General: Perennial herb from a thick stem-base with coarse fibrous roots, smooth or nearly so throughout; stems usually several, clustered, erect, 15-50 cm tall, unbranched.
Leaves: Basal leaves lacking or much reduced; stem leaves alternate, numerous, short-stalked to unstalked, narrowly lanceolate, 4-10 cm long, reduced downward, not divided but the margins finely toothed.
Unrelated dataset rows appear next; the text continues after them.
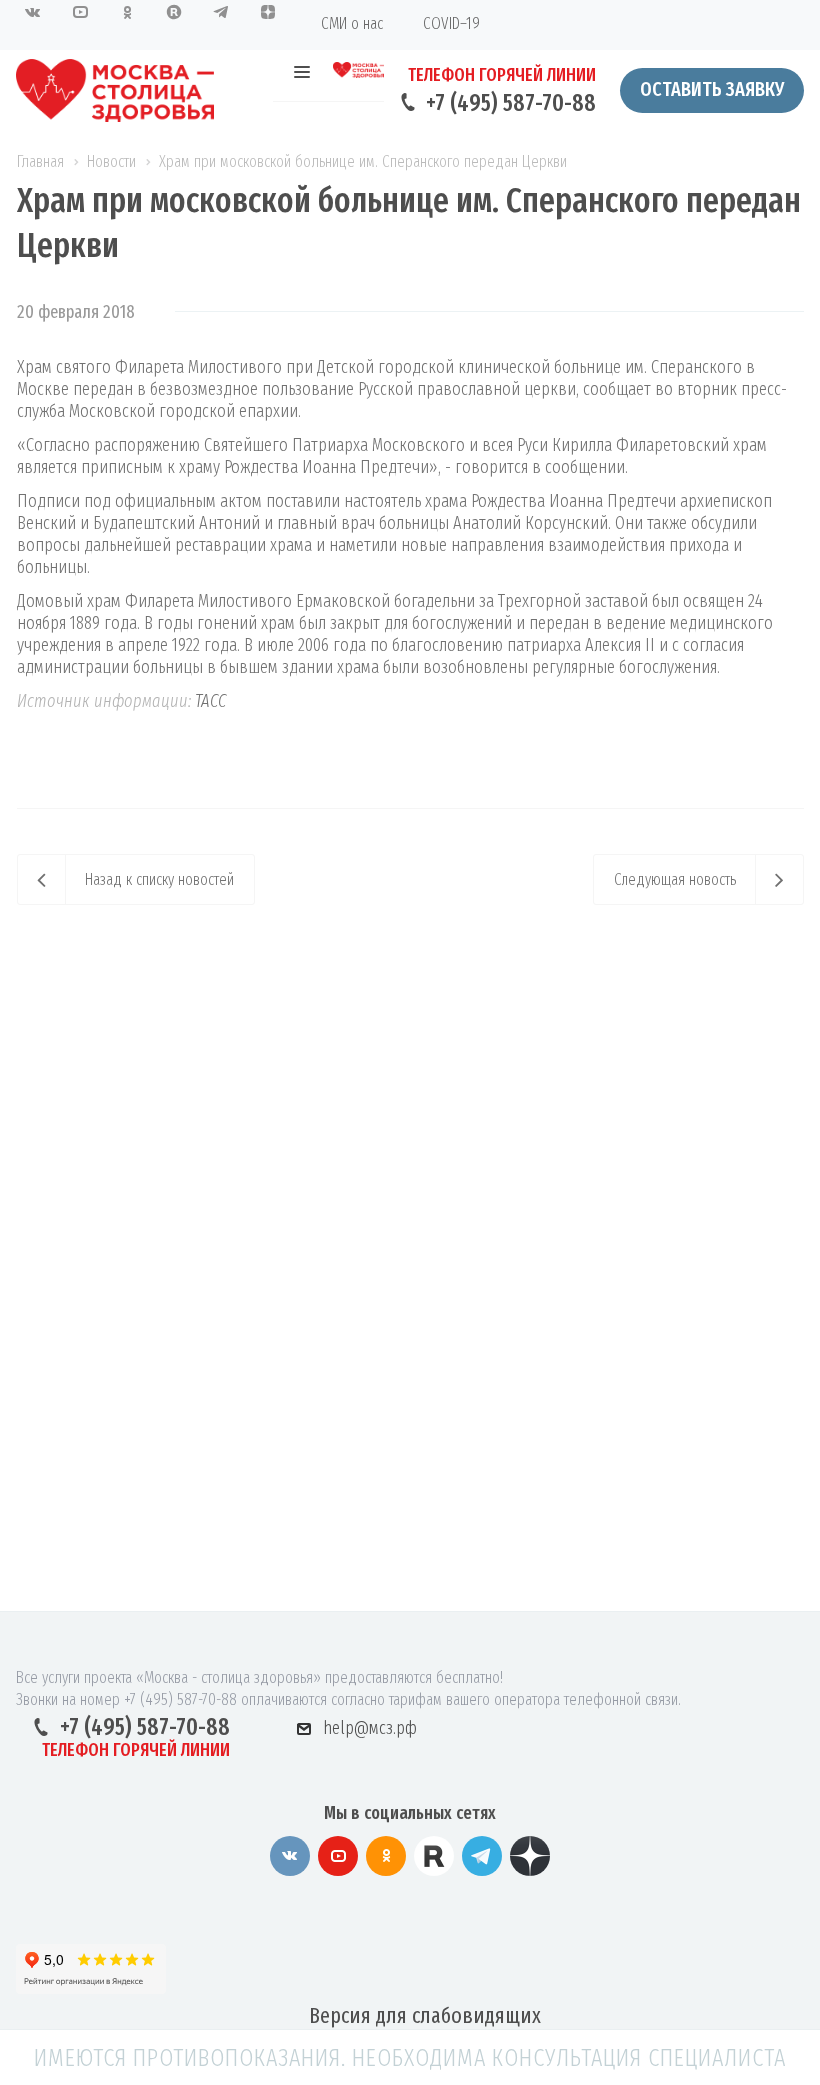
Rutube (434, 1856)
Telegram (482, 1856)
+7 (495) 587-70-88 (511, 103)
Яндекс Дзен (530, 1856)
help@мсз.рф (370, 1727)
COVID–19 (451, 23)
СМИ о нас (352, 23)
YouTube (338, 1856)
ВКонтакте (290, 1856)
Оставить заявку (712, 89)
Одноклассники (386, 1856)
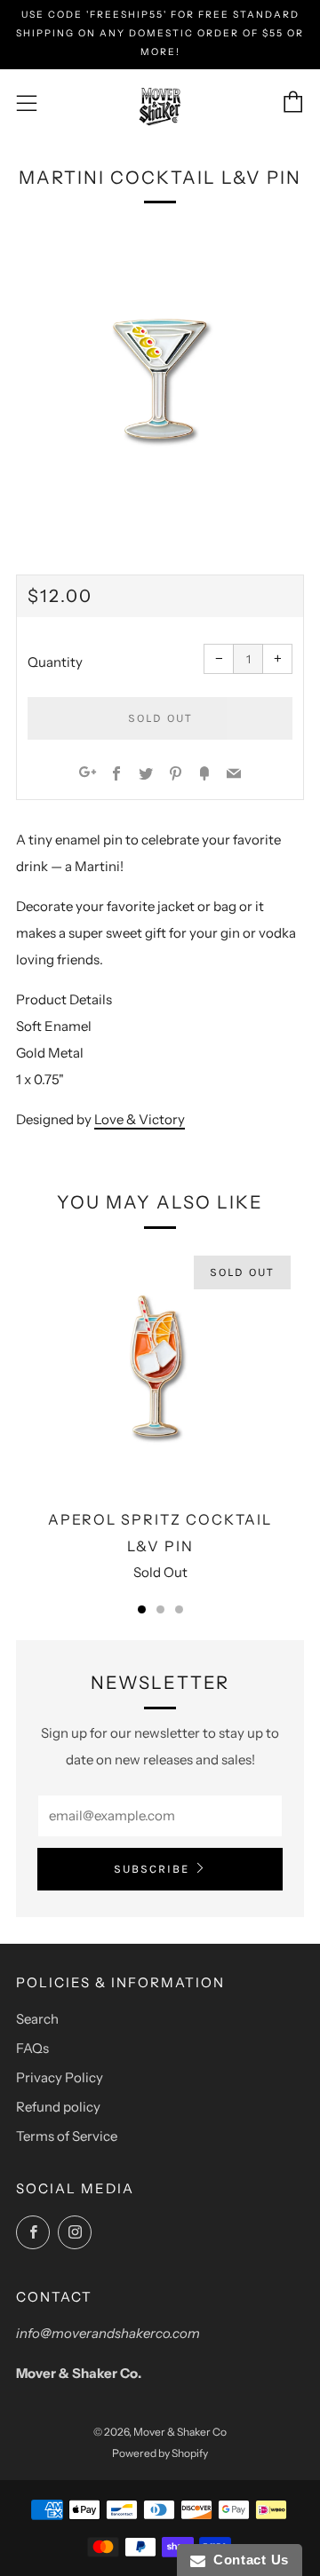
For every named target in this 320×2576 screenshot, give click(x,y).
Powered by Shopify (160, 2453)
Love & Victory (139, 1119)
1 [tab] (142, 1609)
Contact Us (247, 2559)
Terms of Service (66, 2136)
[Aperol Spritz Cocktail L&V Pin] (160, 1370)
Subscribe (151, 1868)
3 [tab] (179, 1609)
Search (37, 2018)
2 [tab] (160, 1609)
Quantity (55, 662)
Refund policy (58, 2106)
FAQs (32, 2048)
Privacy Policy (59, 2077)
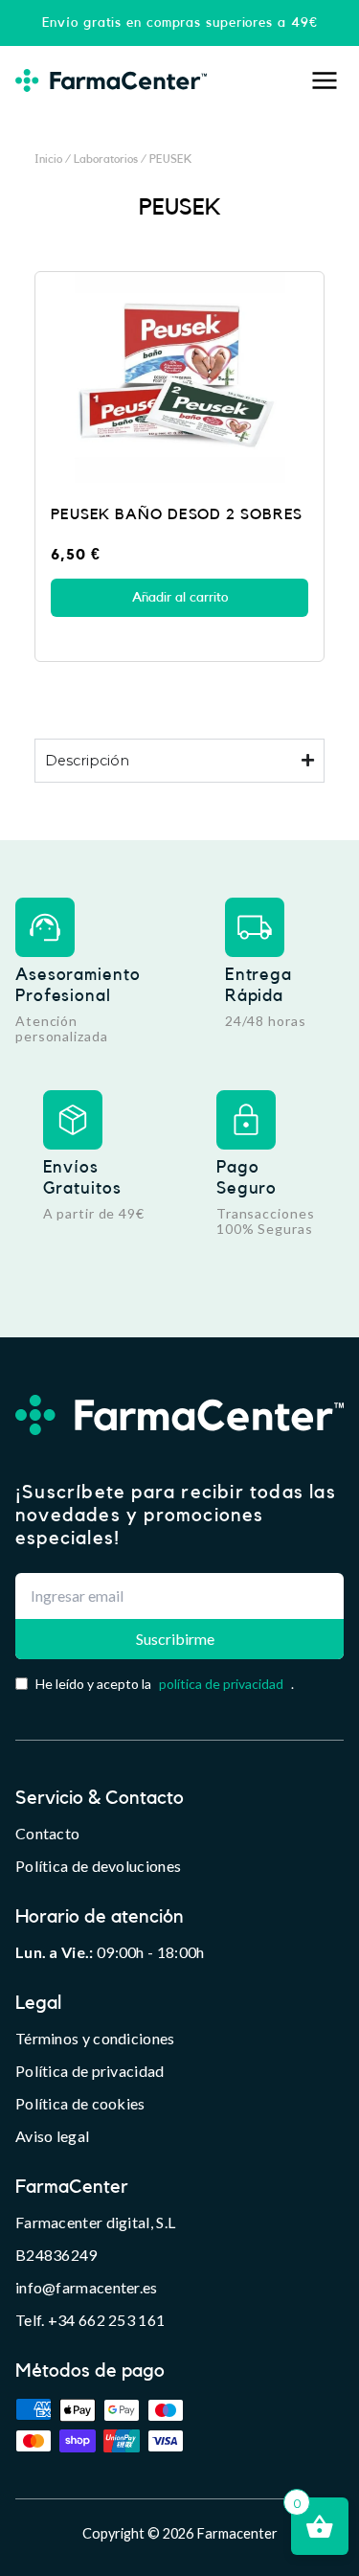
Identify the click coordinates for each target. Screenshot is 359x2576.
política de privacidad (221, 1684)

Flowers: Inflorescence a rather loose, elongate, bracted, terminal raceme of several flowers, the lower flowers sometimes stalked in the leaf axils, the bracts (especially the lower ones) leaflike, equalling or longer than the flowers; corollas cream to pinkish-white or purplish, 10-16 mm long, 2-lipped, the upper lip 5-9 mm long, strongly arched, hooded, prolonged into a slender beak 5-7 mm long, the beak curved down and in toward the lower lip, which is 5 mm long and deflexed-spreading; calyces 5-8 mm long, 2-lobed, the lobes obliquely egg-shaped, 1-3 mm long; stamens 4.
Fruits: Capsules, asymmetrical, 10-16 mm long; seeds several, about 2 mm long.
The table below shows the species-specific information calculated from original data (BEC database) provided by the BC Ministry of Forests and Range. (Updated August, 2013)
Shade-tolerant/intolerant, subalpine Western North American forb distributed more in the Cordilleran than the Pacific region. Species occurs in continental boreal and cool temperate climates on moderately dry to fresh, nitrogenmedium soils; occurrence increases with continentality. Common in subalpine meadows and open-canopy, highelevation forests on watershedding sites in the coast-interior ecotone.